Records from a data collection
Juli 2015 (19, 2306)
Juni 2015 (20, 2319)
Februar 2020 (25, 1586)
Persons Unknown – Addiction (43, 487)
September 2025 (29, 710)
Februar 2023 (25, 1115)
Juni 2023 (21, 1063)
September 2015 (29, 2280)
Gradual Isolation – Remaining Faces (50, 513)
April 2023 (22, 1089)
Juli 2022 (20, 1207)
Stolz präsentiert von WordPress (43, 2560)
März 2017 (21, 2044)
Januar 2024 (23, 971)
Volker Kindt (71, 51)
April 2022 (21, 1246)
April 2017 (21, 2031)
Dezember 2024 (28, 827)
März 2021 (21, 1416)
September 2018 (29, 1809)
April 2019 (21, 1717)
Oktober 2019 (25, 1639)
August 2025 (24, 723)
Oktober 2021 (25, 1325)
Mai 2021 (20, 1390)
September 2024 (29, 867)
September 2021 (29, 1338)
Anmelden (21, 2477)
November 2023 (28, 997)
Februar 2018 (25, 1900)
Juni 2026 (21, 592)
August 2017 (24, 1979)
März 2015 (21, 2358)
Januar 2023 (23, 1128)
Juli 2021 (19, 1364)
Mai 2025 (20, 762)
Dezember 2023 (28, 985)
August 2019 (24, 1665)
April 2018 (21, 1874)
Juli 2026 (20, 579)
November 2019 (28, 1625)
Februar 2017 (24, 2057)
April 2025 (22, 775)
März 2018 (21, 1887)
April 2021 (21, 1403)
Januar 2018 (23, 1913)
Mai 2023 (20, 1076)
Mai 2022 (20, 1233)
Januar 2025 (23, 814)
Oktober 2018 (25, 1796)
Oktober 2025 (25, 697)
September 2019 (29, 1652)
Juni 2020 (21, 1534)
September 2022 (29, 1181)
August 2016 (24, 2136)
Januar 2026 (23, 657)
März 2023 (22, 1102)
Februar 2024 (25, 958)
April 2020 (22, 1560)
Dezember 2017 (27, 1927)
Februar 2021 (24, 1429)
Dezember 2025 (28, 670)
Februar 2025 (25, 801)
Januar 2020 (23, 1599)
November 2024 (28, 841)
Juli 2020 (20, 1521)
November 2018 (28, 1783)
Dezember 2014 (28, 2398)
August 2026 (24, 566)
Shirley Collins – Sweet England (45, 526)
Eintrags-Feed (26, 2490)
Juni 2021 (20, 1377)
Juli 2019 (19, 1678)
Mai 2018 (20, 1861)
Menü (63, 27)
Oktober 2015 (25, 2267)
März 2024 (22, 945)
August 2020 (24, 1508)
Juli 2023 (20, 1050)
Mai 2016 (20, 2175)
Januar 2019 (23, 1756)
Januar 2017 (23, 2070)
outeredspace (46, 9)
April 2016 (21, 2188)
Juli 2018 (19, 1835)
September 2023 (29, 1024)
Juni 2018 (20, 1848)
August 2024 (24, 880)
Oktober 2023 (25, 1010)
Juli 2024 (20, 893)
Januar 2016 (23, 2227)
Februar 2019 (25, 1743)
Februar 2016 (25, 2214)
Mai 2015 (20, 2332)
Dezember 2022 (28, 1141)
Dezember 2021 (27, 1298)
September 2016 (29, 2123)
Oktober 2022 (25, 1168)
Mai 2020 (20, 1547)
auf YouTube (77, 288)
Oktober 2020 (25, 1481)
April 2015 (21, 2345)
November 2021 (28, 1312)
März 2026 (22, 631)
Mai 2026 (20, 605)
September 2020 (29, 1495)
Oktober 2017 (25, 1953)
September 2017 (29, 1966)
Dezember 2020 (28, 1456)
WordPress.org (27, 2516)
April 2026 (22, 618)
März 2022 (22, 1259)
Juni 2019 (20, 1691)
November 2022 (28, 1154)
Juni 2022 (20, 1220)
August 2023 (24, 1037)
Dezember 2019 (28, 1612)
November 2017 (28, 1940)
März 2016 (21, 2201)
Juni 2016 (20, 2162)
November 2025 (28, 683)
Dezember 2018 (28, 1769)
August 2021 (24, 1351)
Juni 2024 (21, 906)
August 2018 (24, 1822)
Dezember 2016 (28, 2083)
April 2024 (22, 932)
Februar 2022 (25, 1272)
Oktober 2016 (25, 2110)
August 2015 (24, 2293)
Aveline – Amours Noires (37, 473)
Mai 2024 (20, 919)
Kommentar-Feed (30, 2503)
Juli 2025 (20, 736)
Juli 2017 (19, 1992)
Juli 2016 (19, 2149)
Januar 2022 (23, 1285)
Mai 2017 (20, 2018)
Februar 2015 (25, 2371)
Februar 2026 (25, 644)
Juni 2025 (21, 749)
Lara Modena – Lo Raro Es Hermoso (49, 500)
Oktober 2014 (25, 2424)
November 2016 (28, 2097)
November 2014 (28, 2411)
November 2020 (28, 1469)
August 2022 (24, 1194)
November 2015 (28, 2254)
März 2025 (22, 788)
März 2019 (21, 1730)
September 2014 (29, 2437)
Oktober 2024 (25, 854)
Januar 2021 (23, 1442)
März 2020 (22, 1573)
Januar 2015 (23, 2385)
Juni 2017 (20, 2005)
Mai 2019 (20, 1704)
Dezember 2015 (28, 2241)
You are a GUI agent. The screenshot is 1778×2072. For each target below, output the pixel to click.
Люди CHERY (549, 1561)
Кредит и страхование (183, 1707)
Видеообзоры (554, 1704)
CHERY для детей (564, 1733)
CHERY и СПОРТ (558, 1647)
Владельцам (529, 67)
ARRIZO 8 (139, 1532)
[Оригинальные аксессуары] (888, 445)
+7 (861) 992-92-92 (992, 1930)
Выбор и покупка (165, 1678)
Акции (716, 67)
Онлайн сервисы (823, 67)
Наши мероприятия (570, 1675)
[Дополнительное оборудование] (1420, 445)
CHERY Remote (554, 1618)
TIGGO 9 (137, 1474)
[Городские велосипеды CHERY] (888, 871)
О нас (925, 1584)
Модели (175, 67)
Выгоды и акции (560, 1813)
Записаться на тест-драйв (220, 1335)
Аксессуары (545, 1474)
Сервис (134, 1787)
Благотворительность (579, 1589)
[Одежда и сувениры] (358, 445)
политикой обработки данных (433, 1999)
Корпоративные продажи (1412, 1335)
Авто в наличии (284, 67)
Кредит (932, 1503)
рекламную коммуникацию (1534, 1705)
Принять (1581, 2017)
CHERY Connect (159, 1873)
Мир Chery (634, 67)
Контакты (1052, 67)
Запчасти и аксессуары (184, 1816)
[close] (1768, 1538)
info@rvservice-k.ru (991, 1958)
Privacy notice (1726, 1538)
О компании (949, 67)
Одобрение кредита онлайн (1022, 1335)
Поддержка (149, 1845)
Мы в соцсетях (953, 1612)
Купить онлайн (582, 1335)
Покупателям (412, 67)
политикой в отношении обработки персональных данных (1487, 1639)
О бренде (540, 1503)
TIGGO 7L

▶ _Exercise objective_: With the line holding "Juli 2017 (19, 1992)" as the first and the line holding "September 2014 (29, 2437)" as the last, set down that range of the entries above exactly, and nothing else.

▶ _Output for this exercise_:
Juli 2017 (19, 1992)
Juli 2016 (19, 2149)
Januar 2022 (23, 1285)
Mai 2017 (20, 2018)
Februar 2015 (25, 2371)
Februar 2026 (25, 644)
Juni 2025 (21, 749)
Lara Modena – Lo Raro Es Hermoso (49, 500)
Oktober 2014 (25, 2424)
November 2016 (28, 2097)
November 2014 (28, 2411)
November 2020 (28, 1469)
August 2022 (24, 1194)
November 2015 (28, 2254)
März 2025 (22, 788)
März 2019 (21, 1730)
September 2014 (29, 2437)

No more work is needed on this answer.